To identify potential recombinants and breakpoints, we are going to use the tool rebar that follows the PHA4GE Guidance for Detecting and Characterizing SARS-CoV-2 Recombinants for detecting and visualizing SARS-CoV-2 recombination.
Step 1: Download
First, we have to download a version controlled SARS-CoV-2 dataset for rebar to be able to detect breakpoints and recombinants. For more information on what is contained in a dataset, checkout the rebar dataset page. As a quick introduction though, the dataset directory consists minimally of:
- The Wuhan-1 reference genome
- Population fasta file with known clades/lineages aligned to the reference
To download the required dataset to be able to detect recombinants, you will have to use the rebar dataset download command. This command requires an input dataset name (--name sars-cov-2), an input date tag, which we will use --tag 2023-11-30 for, and an --output-dir to save the dataset to. Remember, you can almost always run TOOL --help to get more info on how to run a tool.
Command and Parameters
Command:
Command:
# 1. Download dataset to run rebar - 10 sec
rebar dataset download \
--name sars-cov-2 \
--tag 2023-11-30 \
--output-dir dataset/2023-11-30
Parameters:
--name sars-cov-2: Input dataset name to grab
--tag 2023-11-30: Input date tag for the dataset
--output-dir dataset/2023-11-30: Output directory name to save the dataset to
Step 2: Run
Next, run the rebar run command using the newly created --dataset-dir and your initial aligned fasta file (--alignment) to begin the process of detecting any potential recombinant genomes in our input sequences.
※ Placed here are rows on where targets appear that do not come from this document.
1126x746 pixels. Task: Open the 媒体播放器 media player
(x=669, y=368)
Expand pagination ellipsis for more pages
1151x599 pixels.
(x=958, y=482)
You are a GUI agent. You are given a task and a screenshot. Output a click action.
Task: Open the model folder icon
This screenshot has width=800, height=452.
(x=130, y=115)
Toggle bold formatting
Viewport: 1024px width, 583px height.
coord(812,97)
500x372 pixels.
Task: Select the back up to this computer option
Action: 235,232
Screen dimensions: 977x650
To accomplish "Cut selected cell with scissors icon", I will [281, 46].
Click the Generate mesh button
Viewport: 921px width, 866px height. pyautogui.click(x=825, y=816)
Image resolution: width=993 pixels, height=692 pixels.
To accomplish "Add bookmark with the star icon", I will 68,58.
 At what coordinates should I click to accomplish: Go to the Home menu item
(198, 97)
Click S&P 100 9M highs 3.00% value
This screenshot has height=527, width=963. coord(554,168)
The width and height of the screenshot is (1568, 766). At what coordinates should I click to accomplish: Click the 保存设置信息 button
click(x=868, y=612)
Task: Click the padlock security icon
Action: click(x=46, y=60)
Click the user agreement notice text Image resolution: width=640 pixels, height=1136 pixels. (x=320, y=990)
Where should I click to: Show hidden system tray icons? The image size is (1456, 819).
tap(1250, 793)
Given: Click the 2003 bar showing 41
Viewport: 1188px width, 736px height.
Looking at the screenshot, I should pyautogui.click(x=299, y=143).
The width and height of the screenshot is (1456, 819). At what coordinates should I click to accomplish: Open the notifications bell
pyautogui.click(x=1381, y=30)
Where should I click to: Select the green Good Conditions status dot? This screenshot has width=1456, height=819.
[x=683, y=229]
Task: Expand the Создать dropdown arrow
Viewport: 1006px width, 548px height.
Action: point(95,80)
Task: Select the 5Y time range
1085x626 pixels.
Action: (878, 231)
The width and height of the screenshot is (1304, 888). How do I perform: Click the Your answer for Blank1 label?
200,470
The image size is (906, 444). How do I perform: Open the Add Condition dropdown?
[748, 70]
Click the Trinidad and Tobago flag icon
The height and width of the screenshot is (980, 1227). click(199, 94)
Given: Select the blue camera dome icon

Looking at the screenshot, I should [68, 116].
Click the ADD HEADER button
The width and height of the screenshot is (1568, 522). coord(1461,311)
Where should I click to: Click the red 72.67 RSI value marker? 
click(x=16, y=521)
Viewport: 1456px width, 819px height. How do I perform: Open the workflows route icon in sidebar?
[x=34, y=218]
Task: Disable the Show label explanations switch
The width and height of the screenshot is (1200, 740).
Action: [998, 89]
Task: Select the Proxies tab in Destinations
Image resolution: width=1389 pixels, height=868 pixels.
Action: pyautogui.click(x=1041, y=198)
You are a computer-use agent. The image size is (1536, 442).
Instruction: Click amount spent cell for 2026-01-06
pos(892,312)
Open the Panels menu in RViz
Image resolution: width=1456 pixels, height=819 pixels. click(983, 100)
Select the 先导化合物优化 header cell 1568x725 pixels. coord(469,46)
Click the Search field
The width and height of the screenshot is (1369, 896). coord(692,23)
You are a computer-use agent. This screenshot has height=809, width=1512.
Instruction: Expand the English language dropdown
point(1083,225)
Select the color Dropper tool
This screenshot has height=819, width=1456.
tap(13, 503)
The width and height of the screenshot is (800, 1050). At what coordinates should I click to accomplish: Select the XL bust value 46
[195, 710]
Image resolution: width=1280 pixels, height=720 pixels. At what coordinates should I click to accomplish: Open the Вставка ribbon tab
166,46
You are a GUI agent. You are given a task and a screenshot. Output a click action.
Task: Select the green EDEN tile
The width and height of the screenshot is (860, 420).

Output data again should be saved to a specified --output-dir.
Command and Parameters
Command:
# 2. Run rebar detection - 2 minutes
rebar run \
--dataset-dir dataset/2023-11-30 \
--alignment aligned.fasta \
--output-dir rebar_recombination
Parameters:
--dataset-dir dataset/2023-11-30: Input SARS-CoV-2 dataset downloaded in the prior step
--alignment aligned.fasta: Input aligned fasta file all the way back from augur align
--output-dir rebar_recombination: Output directory for rebar to save to
Step 3: Plot
Finally, run rebar plot to create visualizations of the potential recombinants detected using the previous output --run-dir and the --annotations file found in your downloaded rebar dataset from step 1 (hint: This file is called annotations.tsv).
Command and Parameters
Command:
Command:
# 3. Plot rebar detections - 5 sec
rebar plot \
--run-dir rebar_recombination \
--annotations dataset/2023-11-30/annotations.tsv
Parameters:
--run-dir rebar_recombination: Input directory containing rebar run results to be used for plotting
--annotations dataset/2023-11-30/annotations.tsv: Input annotations file containing a table of genome annotations to add to the plot
Questions
Now view the PNG images produced by Rebar (found in rebar_recombination/plots) and answer the following questions for the XB, XD, and XF recombinants detected:
13. What lineages comprise the recombinant?
14. In which genes do recombination break points occur?
With the knowledge of which samples were detected as recombinants along with which lineages make up their recombination, look back at the time tree and find the detected recombinant samples (hint: Colour by who_clade).